**Interface element rows**
^^^^^^^^

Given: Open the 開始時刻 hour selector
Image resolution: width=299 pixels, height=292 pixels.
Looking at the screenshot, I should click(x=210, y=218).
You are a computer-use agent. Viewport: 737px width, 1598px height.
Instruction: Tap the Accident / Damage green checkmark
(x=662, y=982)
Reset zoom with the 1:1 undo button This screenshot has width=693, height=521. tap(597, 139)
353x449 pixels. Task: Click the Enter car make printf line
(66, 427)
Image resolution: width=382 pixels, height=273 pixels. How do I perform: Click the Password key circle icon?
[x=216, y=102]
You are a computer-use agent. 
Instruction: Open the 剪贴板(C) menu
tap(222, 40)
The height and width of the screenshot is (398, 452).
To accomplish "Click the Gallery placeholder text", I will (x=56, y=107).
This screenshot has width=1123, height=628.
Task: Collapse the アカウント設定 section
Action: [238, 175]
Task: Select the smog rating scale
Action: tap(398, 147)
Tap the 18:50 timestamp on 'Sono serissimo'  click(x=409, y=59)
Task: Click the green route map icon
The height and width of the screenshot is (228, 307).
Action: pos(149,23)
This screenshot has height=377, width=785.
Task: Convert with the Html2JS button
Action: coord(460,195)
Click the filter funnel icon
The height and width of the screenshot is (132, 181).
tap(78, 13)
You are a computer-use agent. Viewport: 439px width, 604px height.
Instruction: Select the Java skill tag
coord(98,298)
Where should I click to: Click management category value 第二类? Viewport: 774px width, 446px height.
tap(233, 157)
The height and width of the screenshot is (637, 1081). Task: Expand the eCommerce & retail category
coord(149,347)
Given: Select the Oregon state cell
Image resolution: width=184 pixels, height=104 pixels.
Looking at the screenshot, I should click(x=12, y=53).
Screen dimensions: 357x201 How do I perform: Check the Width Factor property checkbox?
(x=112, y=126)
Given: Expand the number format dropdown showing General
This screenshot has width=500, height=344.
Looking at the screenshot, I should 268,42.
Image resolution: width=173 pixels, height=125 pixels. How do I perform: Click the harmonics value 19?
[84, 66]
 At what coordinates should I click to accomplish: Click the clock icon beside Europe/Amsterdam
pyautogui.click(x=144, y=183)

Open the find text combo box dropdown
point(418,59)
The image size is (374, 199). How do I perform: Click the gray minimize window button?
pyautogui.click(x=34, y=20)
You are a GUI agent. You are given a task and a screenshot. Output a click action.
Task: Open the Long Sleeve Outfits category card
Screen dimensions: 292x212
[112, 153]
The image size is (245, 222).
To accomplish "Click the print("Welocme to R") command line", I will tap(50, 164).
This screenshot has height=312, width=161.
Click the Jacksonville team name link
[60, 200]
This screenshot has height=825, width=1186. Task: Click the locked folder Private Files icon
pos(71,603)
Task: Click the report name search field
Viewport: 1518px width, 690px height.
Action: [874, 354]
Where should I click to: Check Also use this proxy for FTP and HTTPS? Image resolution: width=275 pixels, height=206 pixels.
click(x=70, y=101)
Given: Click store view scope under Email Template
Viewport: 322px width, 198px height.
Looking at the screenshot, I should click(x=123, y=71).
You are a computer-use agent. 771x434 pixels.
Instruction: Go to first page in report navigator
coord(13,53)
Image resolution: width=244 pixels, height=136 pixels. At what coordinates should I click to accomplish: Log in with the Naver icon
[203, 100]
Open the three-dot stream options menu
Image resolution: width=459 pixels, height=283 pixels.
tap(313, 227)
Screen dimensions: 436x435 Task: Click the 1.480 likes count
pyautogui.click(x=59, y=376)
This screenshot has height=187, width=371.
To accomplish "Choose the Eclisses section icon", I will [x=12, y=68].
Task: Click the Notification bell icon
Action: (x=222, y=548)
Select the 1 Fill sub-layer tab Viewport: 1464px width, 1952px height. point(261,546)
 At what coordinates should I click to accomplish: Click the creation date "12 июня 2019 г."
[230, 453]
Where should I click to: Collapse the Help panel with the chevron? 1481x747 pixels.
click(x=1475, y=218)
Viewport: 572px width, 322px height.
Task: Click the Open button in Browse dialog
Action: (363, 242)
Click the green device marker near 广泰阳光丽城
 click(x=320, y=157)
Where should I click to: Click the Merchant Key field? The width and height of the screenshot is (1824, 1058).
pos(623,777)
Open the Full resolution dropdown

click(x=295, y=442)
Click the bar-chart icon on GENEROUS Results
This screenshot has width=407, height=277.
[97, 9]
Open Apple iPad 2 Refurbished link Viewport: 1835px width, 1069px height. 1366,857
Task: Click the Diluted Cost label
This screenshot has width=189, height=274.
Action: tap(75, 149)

^^^^^^^^

**WHAT THE TASK ASKS**
Can you repeat all of the rows above, swapping "computer-use agent" for "screen assistant" and leaving everything else unchanged?

**COMPLETE OUTPUT**
Given: Open the 開始時刻 hour selector
Image resolution: width=299 pixels, height=292 pixels.
Looking at the screenshot, I should click(x=210, y=218).
You are a screen assistant. Viewport: 737px width, 1598px height.
Instruction: Tap the Accident / Damage green checkmark
(x=662, y=982)
Reset zoom with the 1:1 undo button This screenshot has width=693, height=521. tap(597, 139)
353x449 pixels. Task: Click the Enter car make printf line
(66, 427)
Image resolution: width=382 pixels, height=273 pixels. How do I perform: Click the Password key circle icon?
[x=216, y=102]
You are a screen assistant. 
Instruction: Open the 剪贴板(C) menu
tap(222, 40)
The height and width of the screenshot is (398, 452).
To accomplish "Click the Gallery placeholder text", I will (x=56, y=107).
This screenshot has width=1123, height=628.
Task: Collapse the アカウント設定 section
Action: [238, 175]
Task: Select the smog rating scale
Action: tap(398, 147)
Tap the 18:50 timestamp on 'Sono serissimo'  click(x=409, y=59)
Task: Click the green route map icon
The height and width of the screenshot is (228, 307).
Action: pos(149,23)
This screenshot has height=377, width=785.
Task: Convert with the Html2JS button
Action: coord(460,195)
Click the filter funnel icon
The height and width of the screenshot is (132, 181).
tap(78, 13)
You are a screen assistant. Viewport: 439px width, 604px height.
Instruction: Select the Java skill tag
coord(98,298)
Where should I click to: Click management category value 第二类? Viewport: 774px width, 446px height.
tap(233, 157)
The height and width of the screenshot is (637, 1081). Task: Expand the eCommerce & retail category
coord(149,347)
Given: Select the Oregon state cell
Image resolution: width=184 pixels, height=104 pixels.
Looking at the screenshot, I should click(x=12, y=53).
Screen dimensions: 357x201 How do I perform: Check the Width Factor property checkbox?
(x=112, y=126)
Given: Expand the number format dropdown showing General
This screenshot has width=500, height=344.
Looking at the screenshot, I should 268,42.
Image resolution: width=173 pixels, height=125 pixels. How do I perform: Click the harmonics value 19?
[84, 66]
 At what coordinates should I click to accomplish: Click the clock icon beside Europe/Amsterdam
pyautogui.click(x=144, y=183)

Open the find text combo box dropdown
point(418,59)
The image size is (374, 199). How do I perform: Click the gray minimize window button?
pyautogui.click(x=34, y=20)
You are a GUI agent. You are given a task and a screenshot. Output a click action.
Task: Open the Long Sleeve Outfits category card
Screen dimensions: 292x212
[112, 153]
The image size is (245, 222).
To accomplish "Click the print("Welocme to R") command line", I will tap(50, 164).
This screenshot has height=312, width=161.
Click the Jacksonville team name link
[60, 200]
This screenshot has height=825, width=1186. Task: Click the locked folder Private Files icon
pos(71,603)
Task: Click the report name search field
Viewport: 1518px width, 690px height.
Action: [874, 354]
Where should I click to: Check Also use this proxy for FTP and HTTPS? Image resolution: width=275 pixels, height=206 pixels.
click(x=70, y=101)
Given: Click store view scope under Email Template
Viewport: 322px width, 198px height.
Looking at the screenshot, I should click(x=123, y=71).
You are a screen assistant. 771x434 pixels.
Instruction: Go to first page in report navigator
coord(13,53)
Image resolution: width=244 pixels, height=136 pixels. At what coordinates should I click to accomplish: Log in with the Naver icon
[203, 100]
Open the three-dot stream options menu
Image resolution: width=459 pixels, height=283 pixels.
tap(313, 227)
Screen dimensions: 436x435 Task: Click the 1.480 likes count
pyautogui.click(x=59, y=376)
This screenshot has height=187, width=371.
To accomplish "Choose the Eclisses section icon", I will [x=12, y=68].
Task: Click the Notification bell icon
Action: (x=222, y=548)
Select the 1 Fill sub-layer tab Viewport: 1464px width, 1952px height. point(261,546)
 At what coordinates should I click to accomplish: Click the creation date "12 июня 2019 г."
[230, 453]
Where should I click to: Collapse the Help panel with the chevron? 1481x747 pixels.
click(x=1475, y=218)
Viewport: 572px width, 322px height.
Task: Click the Open button in Browse dialog
Action: (363, 242)
Click the green device marker near 广泰阳光丽城
 click(x=320, y=157)
Where should I click to: Click the Merchant Key field? The width and height of the screenshot is (1824, 1058).
pos(623,777)
Open the Full resolution dropdown

click(x=295, y=442)
Click the bar-chart icon on GENEROUS Results
This screenshot has width=407, height=277.
[97, 9]
Open Apple iPad 2 Refurbished link Viewport: 1835px width, 1069px height. 1366,857
Task: Click the Diluted Cost label
This screenshot has width=189, height=274.
Action: tap(75, 149)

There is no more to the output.